Márton Báder

Personal information
- Born: September 23, 1980 (age 45) Budapest, Hungary
- Nationality: Hungarian
- Listed height: 2.12 m (6 ft 11 in)
- Listed weight: 106 kg (234 lb)

Career information
- NBA draft: 2002: undrafted
- Playing career: 1998–2015
- Position: Power forward / center

Career history
- 1998–2000: Budapesti Honvéd
- 2000–2002: Albacomp
- 2002–2004: Krka
- 2004–2005: Cibona
- 2006: Ricoh Manresa
- 2006–2007: Cibona
- 2007: Panellinios
- 2008: Prostějov
- 2008–2009: Khimik
- 2009: Hemofarm
- 2010–2015: Szolnoki Olaj

Career highlights
- Slovenian League (2003); Croatian League (2007); 4× Hungarian League (2011, 2012, 2014, 2015); 4× Hungarian Cup (2011, 2012, 2014, 2015);

= Márton Báder =

Hungarian basketball player (born 1980)

Márton Báder (born September 23, 1980) is a Hungarian former professional basketball player.
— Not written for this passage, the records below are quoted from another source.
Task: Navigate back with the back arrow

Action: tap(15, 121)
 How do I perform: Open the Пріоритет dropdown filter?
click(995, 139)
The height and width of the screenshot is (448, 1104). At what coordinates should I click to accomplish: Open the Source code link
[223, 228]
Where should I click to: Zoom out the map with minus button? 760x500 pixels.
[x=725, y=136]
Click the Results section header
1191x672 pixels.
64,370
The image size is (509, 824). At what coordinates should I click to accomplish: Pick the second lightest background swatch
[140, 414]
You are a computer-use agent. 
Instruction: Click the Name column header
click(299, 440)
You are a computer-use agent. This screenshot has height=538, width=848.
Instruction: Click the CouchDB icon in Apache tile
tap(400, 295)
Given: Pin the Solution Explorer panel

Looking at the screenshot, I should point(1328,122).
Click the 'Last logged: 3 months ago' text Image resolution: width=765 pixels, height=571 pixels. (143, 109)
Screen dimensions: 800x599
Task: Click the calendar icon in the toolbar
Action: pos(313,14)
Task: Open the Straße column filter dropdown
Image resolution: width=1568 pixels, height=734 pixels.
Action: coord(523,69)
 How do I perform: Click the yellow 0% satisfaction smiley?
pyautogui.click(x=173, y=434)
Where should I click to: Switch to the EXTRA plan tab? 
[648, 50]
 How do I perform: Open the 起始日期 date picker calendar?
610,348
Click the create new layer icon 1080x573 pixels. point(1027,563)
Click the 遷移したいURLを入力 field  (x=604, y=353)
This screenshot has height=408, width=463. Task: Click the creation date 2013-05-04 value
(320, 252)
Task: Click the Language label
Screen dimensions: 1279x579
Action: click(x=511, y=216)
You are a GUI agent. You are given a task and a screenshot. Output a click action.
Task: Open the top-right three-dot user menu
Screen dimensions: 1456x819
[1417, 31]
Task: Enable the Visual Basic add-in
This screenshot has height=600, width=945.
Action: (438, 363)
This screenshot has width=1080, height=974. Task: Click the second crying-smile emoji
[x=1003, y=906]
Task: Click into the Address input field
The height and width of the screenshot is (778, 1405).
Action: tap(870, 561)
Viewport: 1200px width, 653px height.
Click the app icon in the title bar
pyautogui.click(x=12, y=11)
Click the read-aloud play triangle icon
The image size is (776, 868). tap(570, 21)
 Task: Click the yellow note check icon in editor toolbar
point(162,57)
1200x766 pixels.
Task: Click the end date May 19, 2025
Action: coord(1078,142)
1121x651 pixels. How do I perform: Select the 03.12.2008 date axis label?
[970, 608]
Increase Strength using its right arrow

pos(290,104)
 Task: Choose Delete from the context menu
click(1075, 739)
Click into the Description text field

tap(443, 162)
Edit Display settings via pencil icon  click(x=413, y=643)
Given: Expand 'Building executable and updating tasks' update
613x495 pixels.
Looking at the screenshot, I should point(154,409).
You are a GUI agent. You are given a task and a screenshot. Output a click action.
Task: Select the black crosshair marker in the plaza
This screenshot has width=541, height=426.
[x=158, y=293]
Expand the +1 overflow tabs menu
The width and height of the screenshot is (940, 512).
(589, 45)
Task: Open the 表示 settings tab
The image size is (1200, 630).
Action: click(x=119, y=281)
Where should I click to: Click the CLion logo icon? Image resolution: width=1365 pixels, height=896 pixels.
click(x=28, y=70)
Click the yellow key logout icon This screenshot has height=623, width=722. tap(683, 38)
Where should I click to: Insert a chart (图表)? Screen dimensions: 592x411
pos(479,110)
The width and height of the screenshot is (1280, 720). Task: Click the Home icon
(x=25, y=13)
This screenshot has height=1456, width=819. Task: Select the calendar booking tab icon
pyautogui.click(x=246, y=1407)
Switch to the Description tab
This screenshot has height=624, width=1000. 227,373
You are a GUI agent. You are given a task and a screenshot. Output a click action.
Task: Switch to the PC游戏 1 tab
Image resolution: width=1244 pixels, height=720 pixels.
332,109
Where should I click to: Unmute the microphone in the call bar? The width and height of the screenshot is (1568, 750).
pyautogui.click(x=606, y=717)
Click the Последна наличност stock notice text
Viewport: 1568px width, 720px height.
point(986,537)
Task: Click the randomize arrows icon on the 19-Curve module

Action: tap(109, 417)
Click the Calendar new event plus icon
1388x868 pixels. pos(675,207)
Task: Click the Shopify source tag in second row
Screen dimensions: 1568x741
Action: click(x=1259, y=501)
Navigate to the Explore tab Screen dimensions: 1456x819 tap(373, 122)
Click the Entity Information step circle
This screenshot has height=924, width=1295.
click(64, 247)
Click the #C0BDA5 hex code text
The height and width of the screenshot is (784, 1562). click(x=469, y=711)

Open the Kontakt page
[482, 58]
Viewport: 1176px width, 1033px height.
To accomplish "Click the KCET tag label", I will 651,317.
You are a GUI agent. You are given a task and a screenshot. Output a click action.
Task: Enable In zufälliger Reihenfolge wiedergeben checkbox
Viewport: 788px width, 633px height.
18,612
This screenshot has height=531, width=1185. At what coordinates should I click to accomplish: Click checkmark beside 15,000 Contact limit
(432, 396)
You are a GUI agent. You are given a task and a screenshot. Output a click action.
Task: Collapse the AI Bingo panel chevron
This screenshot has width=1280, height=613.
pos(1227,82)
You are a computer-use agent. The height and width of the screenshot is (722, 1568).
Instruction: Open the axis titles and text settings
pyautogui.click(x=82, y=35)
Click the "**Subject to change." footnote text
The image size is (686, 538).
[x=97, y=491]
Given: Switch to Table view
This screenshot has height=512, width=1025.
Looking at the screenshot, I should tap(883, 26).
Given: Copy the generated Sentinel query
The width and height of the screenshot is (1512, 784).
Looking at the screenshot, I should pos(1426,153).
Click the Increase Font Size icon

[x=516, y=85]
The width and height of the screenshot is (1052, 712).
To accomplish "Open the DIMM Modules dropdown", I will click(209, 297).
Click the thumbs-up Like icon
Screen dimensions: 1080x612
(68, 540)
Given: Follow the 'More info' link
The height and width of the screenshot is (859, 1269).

He is tall, and played as a forward-center.

After starting his career in his homeland, Báder played in several countries including Slovenia, Croatia, Spain, Greece, Ukraine and Serbia. He was also a long-time member of the Hungarian national team.

Báder was awarded the Hungarian Cross of Merit (silver class) in 2013 for his career as a sportsman and his work to promote Hungarian basketball. He was elected President of the Hungarian Basketball Federation in May 2023.